■ INSTRUCTIONS:
A. Summarize the DataChecks pull request below in two sentences.
B. Answer these questions using the DataChecks pull request below:
(i) Which issue does the pull request fix?
(ii) What parameter is added to the DefaultDataChecks __init__ method?
(iii) According to the Codecov report, how will merging #1167 into main change coverage?
C. Using the DataChecks pull request below, explain in one sentence why InvalidTargetDataCheck was modified.

■ READING TEXT:
Parametrizing DataChecks #1167

freddyaboulton · 2020-09-14T19:22:46Z

Pull Request Description

Fixes #931 by:

Adding a problem_type parameter to the DefaultDataChecks __init__ method. This change is not visible to users of AutoMLSearch if they pass in data_checks = "auto"
This was done by modifying the __init__ method of the DataChecks class. Users can now pass in a list of DataCheck instances, or a list of DataCheck classes and a params_dict, similar to how we parametrize pipelines. This is backwards compatible with the "old way" of creating DataChecks.
The original issue tracks raising a DataCheckError if there are not two unique values in a binary problem, so I modified InvalidTargetDataCheck.

For AutoMLSearch, the api of the search method stays the same. If users want to pass in parameters to the data checks, or use their own data check, they can pass in a list of DataCheck instances of a DataChecks class.

After creating the pull request: in order to pass the release_notes_updated check you will need to update the "Future Release" section of docs/source/release_notes.rst to include this pull request by adding :pr:123.

codecov · 2020-09-14T19:26:10Z

Codecov Report

Merging #1167 into main will increase coverage by 0.00%.

■ MATERIAL PROVIDED:
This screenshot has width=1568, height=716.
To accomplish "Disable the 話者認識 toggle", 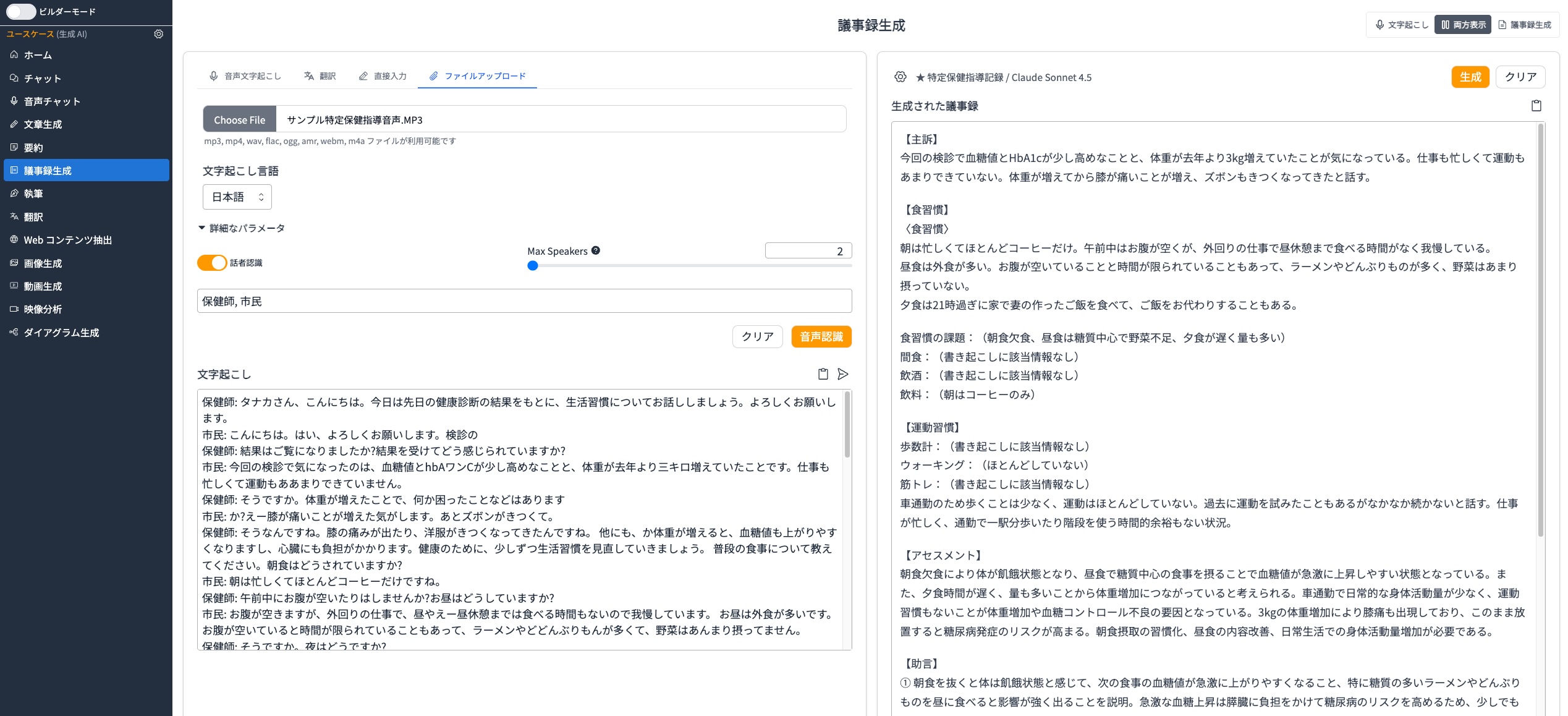I will pyautogui.click(x=212, y=263).
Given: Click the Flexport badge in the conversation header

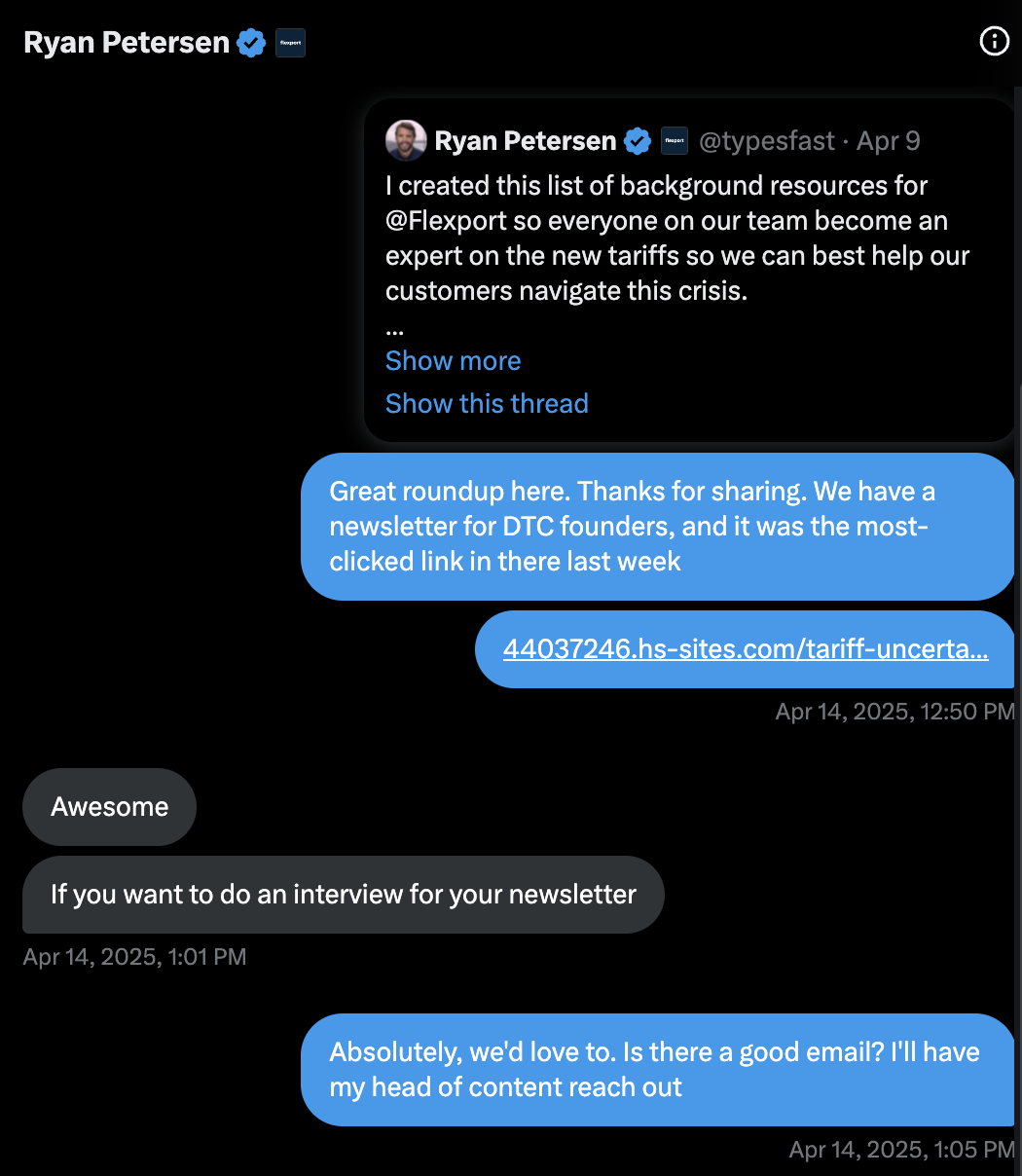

■ THE RESPONSES:
A. The pull request adds a problem_type parameter to the DefaultDataChecks __init__ method. It also changes the DataChecks __init__ method so users can pass a list of DataCheck instances or a list of DataCheck classes with a params_dict, which stays backwards compatible, and it modifies InvalidTargetDataCheck while keeping the AutoMLSearch search method API the same.

B.
(i) #931
(ii) problem_type
(iii) It will increase coverage by 0.00%.

C. InvalidTargetDataCheck was modified because the original issue tracks raising a DataCheckError when a binary problem does not have two unique values.